DOCUMENT PASSAGE:
>>>>>

Vice-president of the New-Caledonia Council of government
- In office 18 June 1982 – 6 September 1984
- Preceded by: Dick Ukeiwé
- Succeeded by: Dick Ukeiwé

Mayor of Hienghène
- In office 1977–1989
- Preceded by: Yves de Villelongue
- Succeeded by: Joseph Karié Bwarhat

President of Kanak and Socialist National Liberation Front
- In office 1984–1989
- Preceded by: Founder
- Succeeded by: Paul Néaoutyine

President of Caledonian Union
- In office 1986–1989
- Preceded by: Rock Pidjot
- Succeeded by: François Burck [fr]

Personal details
- Born: 30 January 1936 Hienghène, Nouvelle-Calédonie
- Died: 4 May 1989 (aged 53) Ouvéa, Nouvelle-Calédonie
- Cause of death: Assassination by shooting
- Party: Kanak and Socialist National Liberation Front Union calédonienne
- Spouse: Marie-Claude Wetta
- Children: Emmanuel Tjibaou
- Alma mater: Faculté catholique de Lyon École pratique des hautes études
- Profession: Catholic priest Fonctionnaire territoriale [fr]

= Jean-Marie Tjibaou =

New Calaedonian politician

Jean-Marie Tjibaou (/fr/; 30 January 1936 – 4 May 1989) was a French politician in New Caledonia and leader of the Kanak independence movement.

<<<<<

Screenshot grounding data:
>>>>>

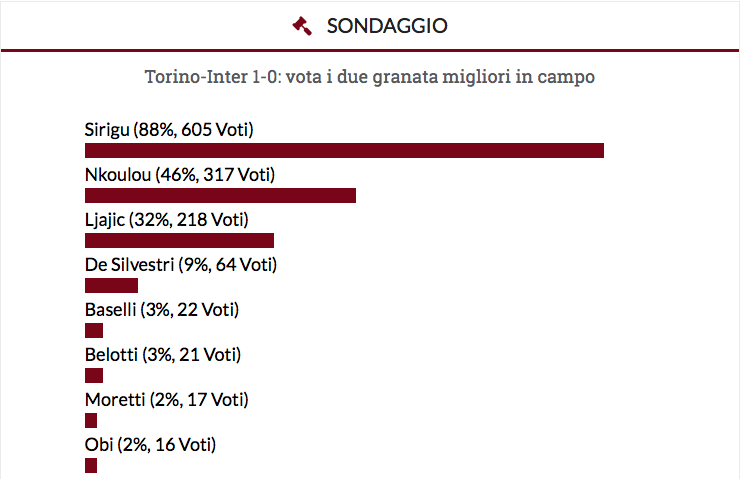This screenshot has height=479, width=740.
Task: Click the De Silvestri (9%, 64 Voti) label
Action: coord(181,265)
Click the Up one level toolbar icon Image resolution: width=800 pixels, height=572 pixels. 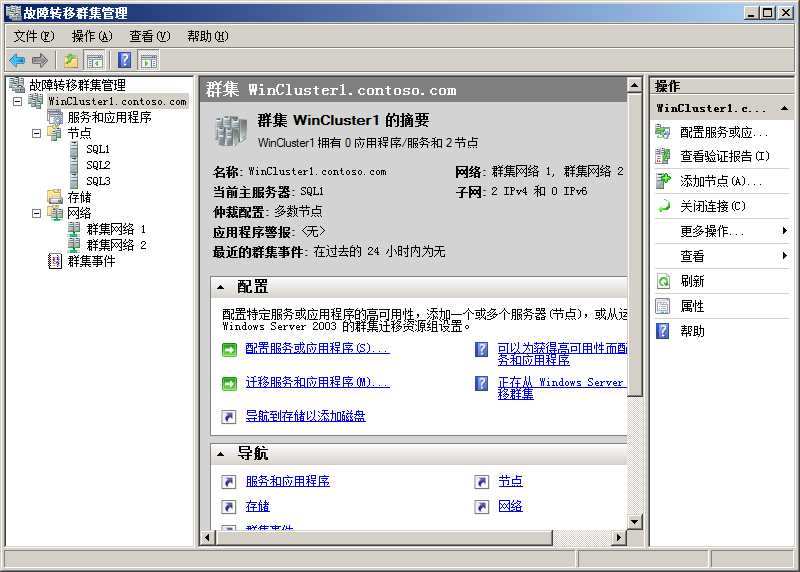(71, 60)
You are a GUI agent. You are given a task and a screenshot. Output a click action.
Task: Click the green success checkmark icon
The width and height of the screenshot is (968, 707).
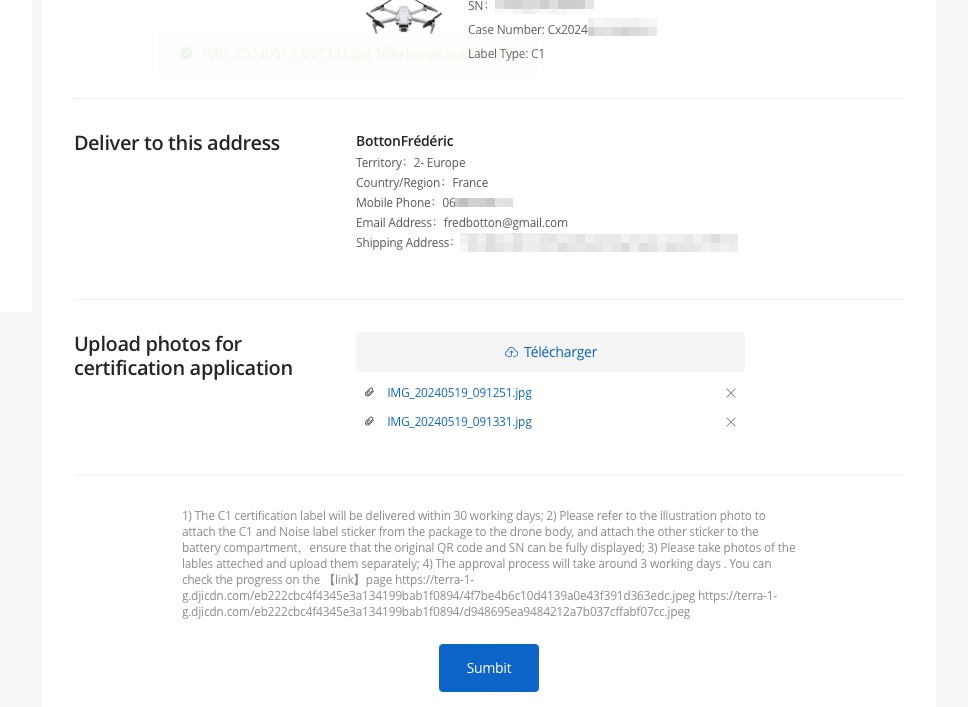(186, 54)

<<<<<
>>>>>

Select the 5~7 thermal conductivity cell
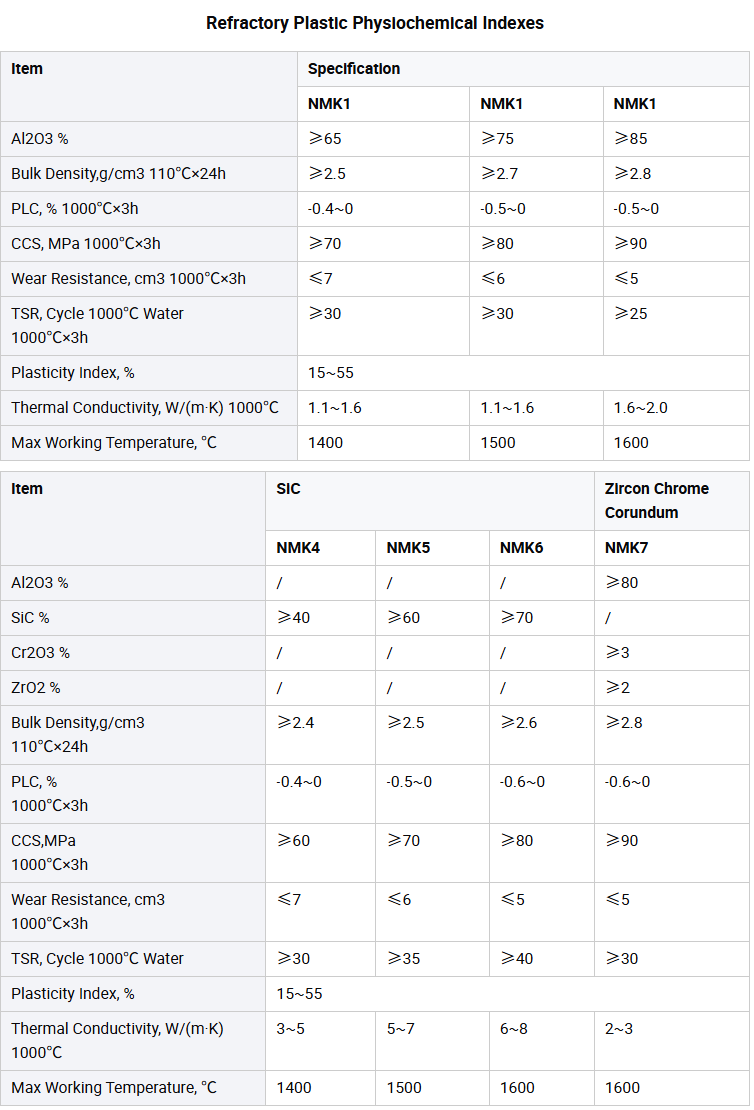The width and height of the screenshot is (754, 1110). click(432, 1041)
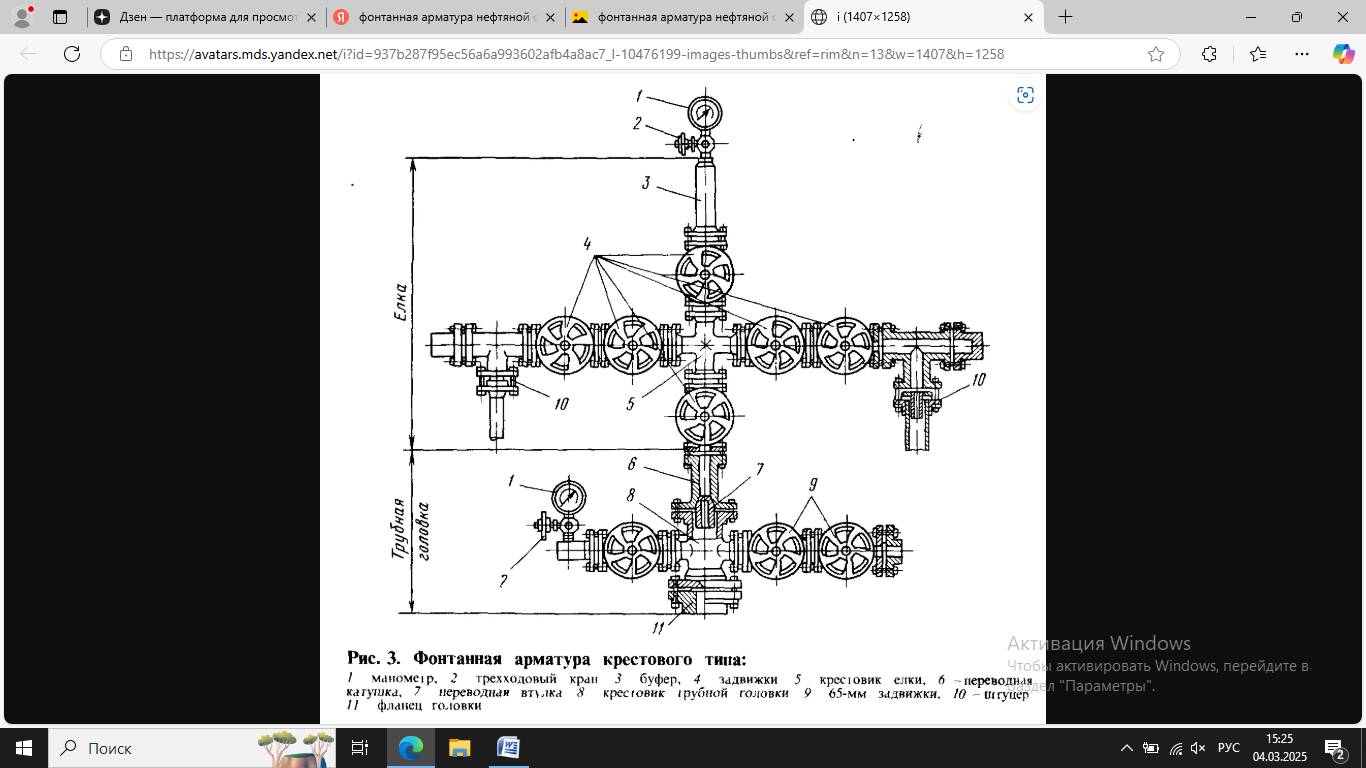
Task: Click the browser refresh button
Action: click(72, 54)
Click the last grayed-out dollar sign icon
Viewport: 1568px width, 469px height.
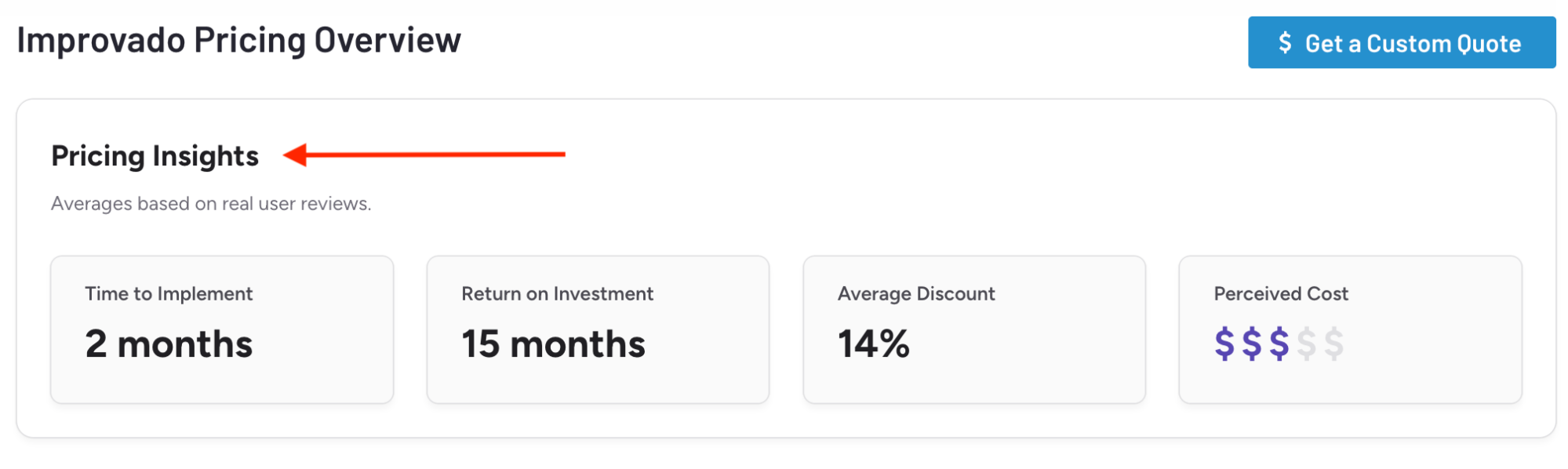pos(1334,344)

<<<<<

WHAT IS NEEDED: Update the passage on Jean-Marie Tjibaou by writing out the stretch from "New Calaedonian politician" through "Kanak independence movement." with "leader" changed to "head". Work from the passage on Jean-Marie Tjibaou alone, not the listing.

RESULT FOR THIS TASK:
New Calaedonian politician

Jean-Marie Tjibaou (/fr/; 30 January 1936 – 4 May 1989) was a French politician in New Caledonia and head of the Kanak independence movement.